#### Data entries

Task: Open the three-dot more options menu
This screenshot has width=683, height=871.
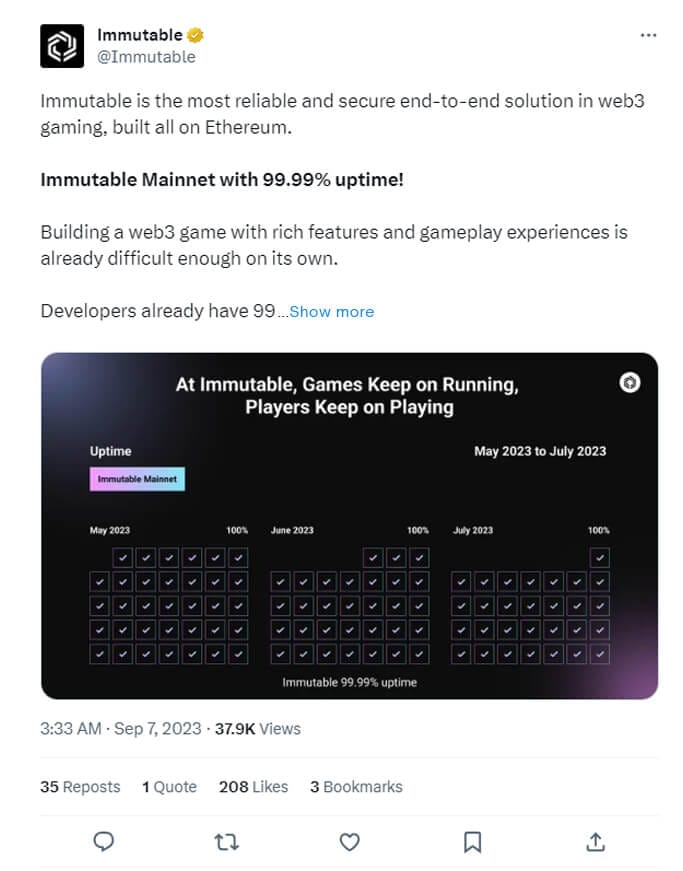Action: (x=648, y=35)
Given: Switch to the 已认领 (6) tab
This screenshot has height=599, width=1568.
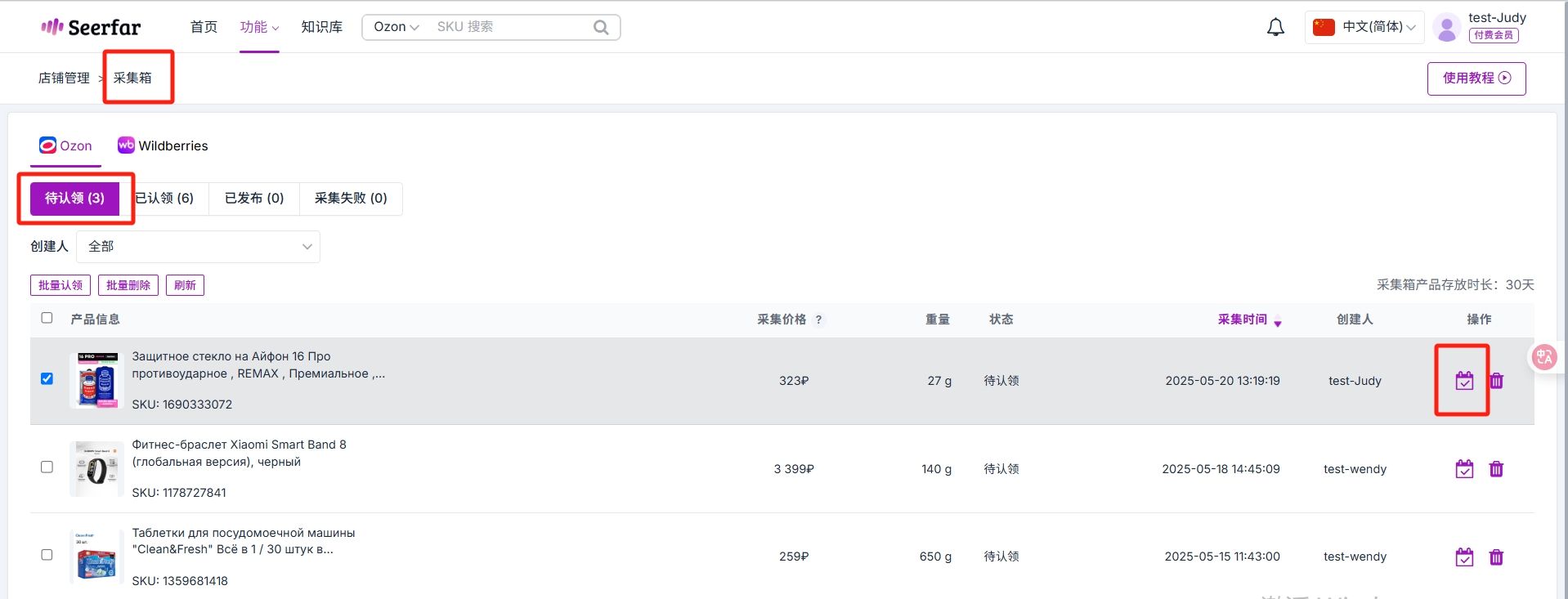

########

Work to be completed:
List each line of the records as a numbered item, starting at the line that contains "Given: Switch to the 已认领 (6) tab" and running through the end of the records, inclusive. Skip blank lines and leave out the pictures.

Written response:
1. Given: Switch to the 已认领 (6) tab
2. This screenshot has height=599, width=1568.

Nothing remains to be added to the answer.